Exercise requirements:
Extract every line of the data that contains the string "screenshot", treating uppercase and lowercase letters as different.

Task data:

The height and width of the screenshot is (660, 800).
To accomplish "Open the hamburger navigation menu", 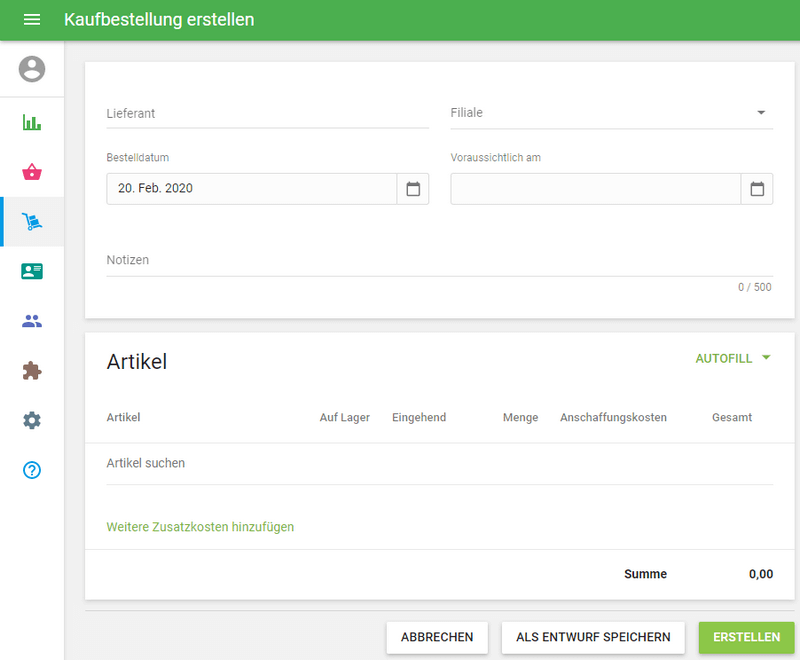I will [32, 20].
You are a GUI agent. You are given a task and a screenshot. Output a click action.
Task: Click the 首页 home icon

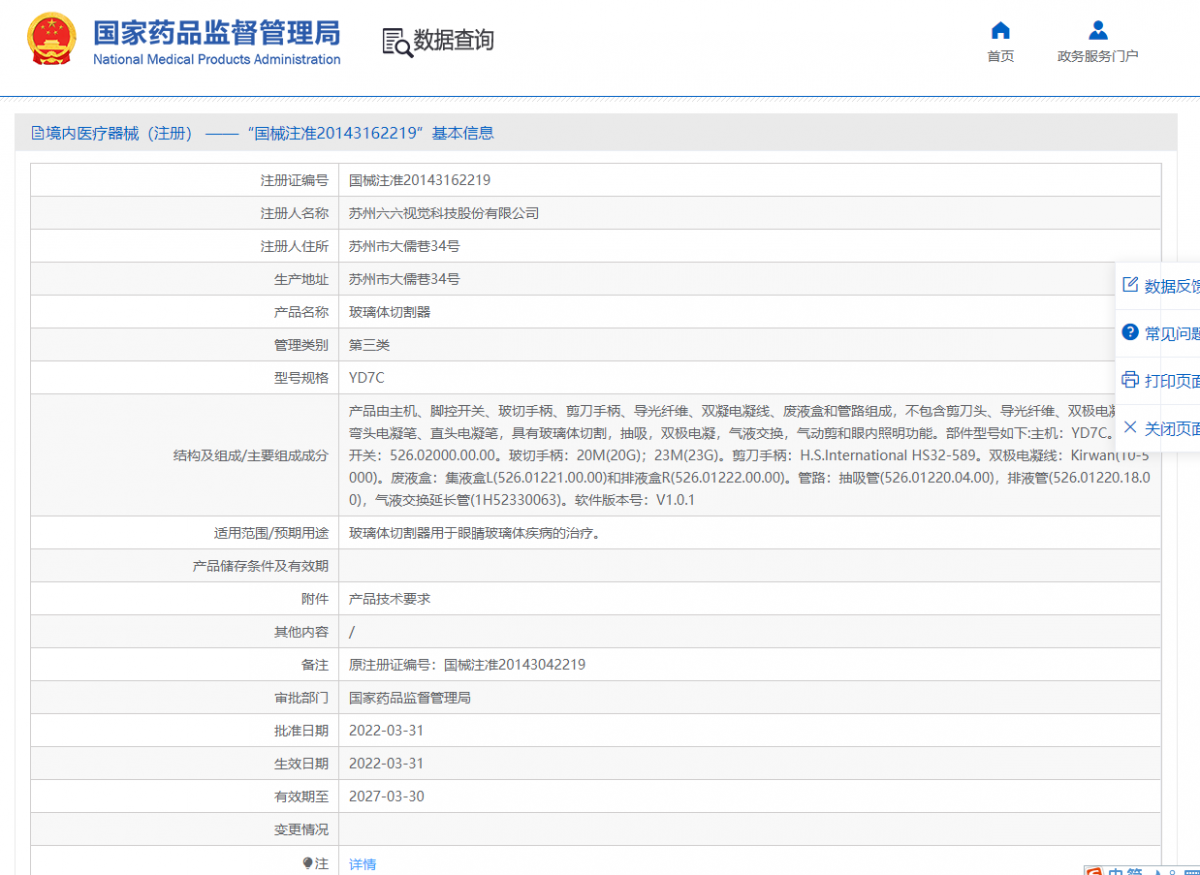[x=1000, y=30]
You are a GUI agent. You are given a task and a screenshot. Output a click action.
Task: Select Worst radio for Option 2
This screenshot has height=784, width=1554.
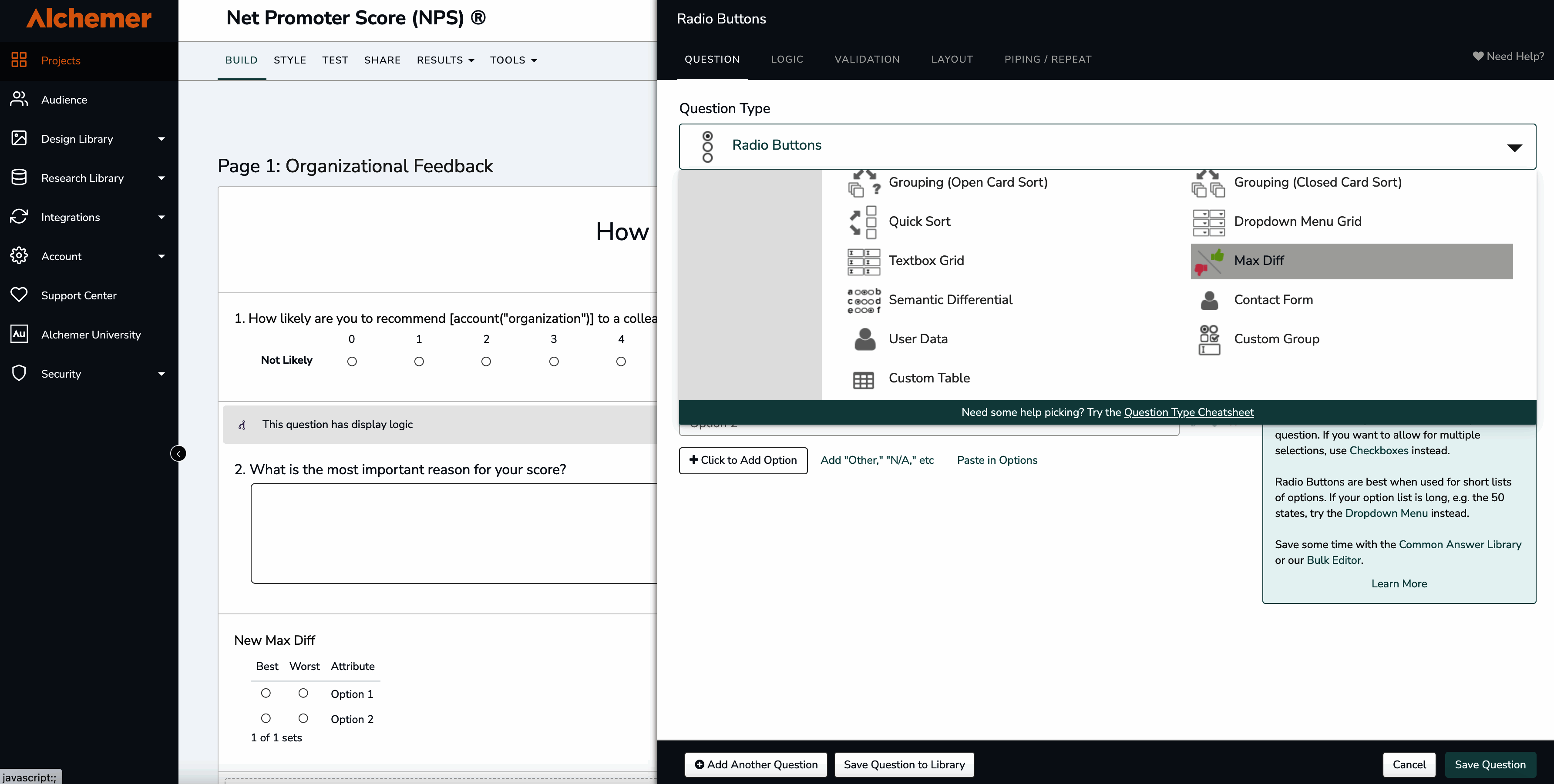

Reply to the task:
The height and width of the screenshot is (660, 800).
You are a GUI agent. You are given a task and a screenshot. Output a click action.
You are a GUI agent. You are given a task and a screenshot. Output a click action.
This screenshot has height=784, width=1554.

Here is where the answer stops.